Contratti domestici e internazionali: l’impatto dell’emergenza e la “clausola di forza maggiore”

contratto“L’emergenza dettata dalla crisi sanitaria in atto impatta fortemente sui contratti in essere, di qualunque natura essi siano, frustrando le volontà delle parti e generando la necessità di approntare rapidamente ogni opportuno rimedio.

Così come il mondo in ogni sua espressione (medica, sociale, politica, amministrativa, legislativa), anche l’ordinamento giuridico ed in particolare il diritto commerciale e dei contratti non era preparato ad uno scenario come quello che si è repentinamente presentato.

Lo strumento principe per affrontare situazioni emergenziali per definizione non ricorrenti, ovvero la clausola cosiddetta di forza maggiore (force majeure o Act of God), perfino dai più lungimiranti redattori di contratti (soprattutto in ambito di contratti internazionali), veniva proposta stancamente e con poca convinzione, e difatti la clausola è sempre stata considerata boilerplate, clausola ricorrente, scritta in gergo commerciale, da riprodurre senza alcuna velleità di effettivo utilizzo.

Comunque, molti contratti, soprattutto internazionali, recano questa clausola sulla forza maggiore, disponendo che il ritardo o l’inadempimento non imputabile non possano creare pregiudizio al soggetto che suo malgrado non riesce a adempiere ovvero adempie parzialmente e/o in ritardo. Ma tantissimi altri, soprattutto in ambito domestico, non ne hanno traccia, avendola i redattori ritenuta motivo inutile di appesantimento, ovvero non essendo magari nemmeno il suo impiego stato considerato.
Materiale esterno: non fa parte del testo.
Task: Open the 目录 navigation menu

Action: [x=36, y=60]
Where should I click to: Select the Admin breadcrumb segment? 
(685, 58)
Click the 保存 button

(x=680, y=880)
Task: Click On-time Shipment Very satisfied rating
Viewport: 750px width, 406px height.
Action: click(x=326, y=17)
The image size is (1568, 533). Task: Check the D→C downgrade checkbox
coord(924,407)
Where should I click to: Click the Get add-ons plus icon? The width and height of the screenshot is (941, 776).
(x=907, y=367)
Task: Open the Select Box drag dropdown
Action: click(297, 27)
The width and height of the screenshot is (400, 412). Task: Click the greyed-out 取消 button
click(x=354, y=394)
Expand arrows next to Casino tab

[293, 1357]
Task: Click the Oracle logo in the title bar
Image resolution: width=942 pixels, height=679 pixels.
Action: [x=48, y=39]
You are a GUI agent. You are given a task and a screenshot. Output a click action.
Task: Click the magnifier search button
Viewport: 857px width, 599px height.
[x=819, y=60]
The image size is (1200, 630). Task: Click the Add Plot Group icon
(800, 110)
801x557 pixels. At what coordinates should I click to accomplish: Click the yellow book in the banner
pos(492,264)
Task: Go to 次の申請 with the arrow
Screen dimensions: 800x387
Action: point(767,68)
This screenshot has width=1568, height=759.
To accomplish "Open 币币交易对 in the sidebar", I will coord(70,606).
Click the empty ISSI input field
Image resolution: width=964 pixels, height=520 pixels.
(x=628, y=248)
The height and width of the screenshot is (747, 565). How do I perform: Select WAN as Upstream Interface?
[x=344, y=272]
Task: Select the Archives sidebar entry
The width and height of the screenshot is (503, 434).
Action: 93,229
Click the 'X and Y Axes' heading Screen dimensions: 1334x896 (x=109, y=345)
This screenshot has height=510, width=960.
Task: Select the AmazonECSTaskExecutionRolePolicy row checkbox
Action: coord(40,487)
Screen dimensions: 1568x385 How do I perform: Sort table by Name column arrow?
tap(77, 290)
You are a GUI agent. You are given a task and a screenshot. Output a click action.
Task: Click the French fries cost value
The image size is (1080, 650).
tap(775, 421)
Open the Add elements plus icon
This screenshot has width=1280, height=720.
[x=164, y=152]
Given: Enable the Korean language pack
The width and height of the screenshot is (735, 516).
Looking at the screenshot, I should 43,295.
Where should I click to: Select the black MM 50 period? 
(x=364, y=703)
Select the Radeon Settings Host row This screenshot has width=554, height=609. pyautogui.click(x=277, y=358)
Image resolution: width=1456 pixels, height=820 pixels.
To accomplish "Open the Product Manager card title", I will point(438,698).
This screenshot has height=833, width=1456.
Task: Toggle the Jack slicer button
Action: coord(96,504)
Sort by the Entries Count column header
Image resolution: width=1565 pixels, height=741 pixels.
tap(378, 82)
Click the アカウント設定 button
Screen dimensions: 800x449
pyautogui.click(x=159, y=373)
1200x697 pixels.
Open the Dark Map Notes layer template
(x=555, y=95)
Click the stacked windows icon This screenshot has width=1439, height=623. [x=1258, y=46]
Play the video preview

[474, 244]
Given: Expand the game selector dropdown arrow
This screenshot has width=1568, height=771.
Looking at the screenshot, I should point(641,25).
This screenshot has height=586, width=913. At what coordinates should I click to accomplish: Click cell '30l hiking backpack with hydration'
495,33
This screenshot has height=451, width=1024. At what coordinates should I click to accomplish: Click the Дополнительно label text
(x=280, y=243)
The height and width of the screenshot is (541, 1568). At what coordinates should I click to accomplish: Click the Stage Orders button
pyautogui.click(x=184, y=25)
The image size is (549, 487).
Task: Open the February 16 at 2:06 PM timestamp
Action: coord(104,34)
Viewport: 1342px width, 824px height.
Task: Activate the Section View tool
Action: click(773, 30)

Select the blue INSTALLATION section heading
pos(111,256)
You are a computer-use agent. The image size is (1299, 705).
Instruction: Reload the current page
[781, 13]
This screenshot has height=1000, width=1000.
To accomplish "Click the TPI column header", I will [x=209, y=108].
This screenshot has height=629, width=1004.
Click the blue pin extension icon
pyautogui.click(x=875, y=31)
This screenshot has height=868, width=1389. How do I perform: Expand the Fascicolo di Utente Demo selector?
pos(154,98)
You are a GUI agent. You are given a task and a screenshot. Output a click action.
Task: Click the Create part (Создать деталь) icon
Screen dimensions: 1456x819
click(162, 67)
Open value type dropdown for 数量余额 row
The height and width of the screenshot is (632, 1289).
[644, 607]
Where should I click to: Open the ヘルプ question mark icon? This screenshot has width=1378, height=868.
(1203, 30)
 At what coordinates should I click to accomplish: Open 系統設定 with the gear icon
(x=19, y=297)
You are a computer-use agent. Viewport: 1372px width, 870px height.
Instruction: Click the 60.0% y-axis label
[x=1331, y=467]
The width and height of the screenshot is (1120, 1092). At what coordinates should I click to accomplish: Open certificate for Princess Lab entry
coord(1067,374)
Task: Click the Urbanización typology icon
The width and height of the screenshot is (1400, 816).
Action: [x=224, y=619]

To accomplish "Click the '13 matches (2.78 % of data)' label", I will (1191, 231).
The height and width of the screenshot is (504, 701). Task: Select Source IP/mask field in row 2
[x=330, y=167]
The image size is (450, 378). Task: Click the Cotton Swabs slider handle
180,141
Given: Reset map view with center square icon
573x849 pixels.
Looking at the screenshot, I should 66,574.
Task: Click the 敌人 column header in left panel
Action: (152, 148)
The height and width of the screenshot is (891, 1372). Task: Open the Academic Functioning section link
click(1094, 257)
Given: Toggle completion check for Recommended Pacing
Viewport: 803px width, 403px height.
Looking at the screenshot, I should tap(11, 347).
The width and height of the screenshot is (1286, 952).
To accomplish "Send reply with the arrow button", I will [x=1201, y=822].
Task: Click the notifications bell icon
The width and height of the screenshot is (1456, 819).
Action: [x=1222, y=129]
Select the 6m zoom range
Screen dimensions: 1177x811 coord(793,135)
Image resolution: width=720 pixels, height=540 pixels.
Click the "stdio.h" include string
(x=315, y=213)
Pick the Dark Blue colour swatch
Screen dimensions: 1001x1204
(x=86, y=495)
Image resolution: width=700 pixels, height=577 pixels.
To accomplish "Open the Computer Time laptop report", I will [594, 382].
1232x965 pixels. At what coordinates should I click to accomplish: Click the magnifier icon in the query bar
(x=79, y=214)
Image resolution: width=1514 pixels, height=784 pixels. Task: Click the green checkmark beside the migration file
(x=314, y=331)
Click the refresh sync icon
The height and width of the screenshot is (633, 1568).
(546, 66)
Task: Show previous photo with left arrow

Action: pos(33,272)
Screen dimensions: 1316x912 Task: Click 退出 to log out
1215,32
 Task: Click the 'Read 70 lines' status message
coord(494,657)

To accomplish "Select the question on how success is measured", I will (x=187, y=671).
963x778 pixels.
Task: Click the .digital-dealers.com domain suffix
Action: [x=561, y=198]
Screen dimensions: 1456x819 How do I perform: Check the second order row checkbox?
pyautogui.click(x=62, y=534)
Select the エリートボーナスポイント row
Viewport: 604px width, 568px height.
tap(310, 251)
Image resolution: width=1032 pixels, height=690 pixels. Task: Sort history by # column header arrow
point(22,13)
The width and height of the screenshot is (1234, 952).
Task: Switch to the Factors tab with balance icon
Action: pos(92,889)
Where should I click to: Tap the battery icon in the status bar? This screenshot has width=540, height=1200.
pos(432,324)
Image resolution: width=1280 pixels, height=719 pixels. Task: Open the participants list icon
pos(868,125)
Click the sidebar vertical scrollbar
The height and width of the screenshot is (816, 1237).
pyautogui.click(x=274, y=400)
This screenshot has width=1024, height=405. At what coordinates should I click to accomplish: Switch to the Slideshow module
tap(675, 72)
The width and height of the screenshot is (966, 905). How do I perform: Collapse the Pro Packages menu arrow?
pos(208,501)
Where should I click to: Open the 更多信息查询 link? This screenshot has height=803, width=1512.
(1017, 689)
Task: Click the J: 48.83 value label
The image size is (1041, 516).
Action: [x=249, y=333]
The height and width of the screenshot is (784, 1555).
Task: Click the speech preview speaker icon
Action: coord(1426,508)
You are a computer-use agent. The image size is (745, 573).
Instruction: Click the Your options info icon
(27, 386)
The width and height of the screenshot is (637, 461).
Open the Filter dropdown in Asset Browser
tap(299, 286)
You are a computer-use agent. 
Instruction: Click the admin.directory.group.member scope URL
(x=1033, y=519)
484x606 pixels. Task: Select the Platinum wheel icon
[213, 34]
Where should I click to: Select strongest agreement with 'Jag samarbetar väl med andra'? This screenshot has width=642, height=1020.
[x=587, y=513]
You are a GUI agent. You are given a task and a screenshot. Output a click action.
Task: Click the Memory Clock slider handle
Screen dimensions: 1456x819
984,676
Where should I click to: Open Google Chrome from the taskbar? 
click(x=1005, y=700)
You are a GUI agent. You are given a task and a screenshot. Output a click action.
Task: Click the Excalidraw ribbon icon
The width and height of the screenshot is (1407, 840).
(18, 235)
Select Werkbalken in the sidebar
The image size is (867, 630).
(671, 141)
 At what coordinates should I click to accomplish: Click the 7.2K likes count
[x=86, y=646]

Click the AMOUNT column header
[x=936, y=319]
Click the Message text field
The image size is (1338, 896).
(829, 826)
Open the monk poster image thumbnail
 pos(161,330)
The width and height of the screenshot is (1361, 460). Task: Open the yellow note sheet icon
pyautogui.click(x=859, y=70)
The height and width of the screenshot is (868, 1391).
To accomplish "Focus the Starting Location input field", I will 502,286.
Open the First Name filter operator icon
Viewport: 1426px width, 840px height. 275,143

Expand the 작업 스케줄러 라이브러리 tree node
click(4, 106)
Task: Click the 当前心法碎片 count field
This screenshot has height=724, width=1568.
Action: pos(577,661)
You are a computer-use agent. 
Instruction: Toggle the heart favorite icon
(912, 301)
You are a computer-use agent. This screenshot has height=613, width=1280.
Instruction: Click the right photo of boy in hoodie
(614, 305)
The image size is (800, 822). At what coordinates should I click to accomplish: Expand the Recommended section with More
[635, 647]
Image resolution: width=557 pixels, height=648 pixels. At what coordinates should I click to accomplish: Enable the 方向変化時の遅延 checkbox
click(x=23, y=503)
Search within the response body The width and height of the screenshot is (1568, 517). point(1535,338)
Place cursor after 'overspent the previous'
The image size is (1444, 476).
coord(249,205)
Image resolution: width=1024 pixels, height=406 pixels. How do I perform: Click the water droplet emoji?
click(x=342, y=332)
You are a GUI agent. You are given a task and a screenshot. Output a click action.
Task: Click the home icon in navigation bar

Eppure in questo frangente avrebbe apportato chiarezza, prevedibilità e guida sicura, come le gomme da neve sulle strade innevate di montagna, mancando le quali i rischi di danno, di ogni tipo, diventano concreti; ciò in un momento nel quale ogni contratto traballa perché il suo elemento costitutivo e fondante, ovvero il sinallagma (una parte esegue una prestazioni se anche le altre eseguono le loro), viene ad essere squilibrato al punto da intaccare la causa stessa del contratto, il suo cuore.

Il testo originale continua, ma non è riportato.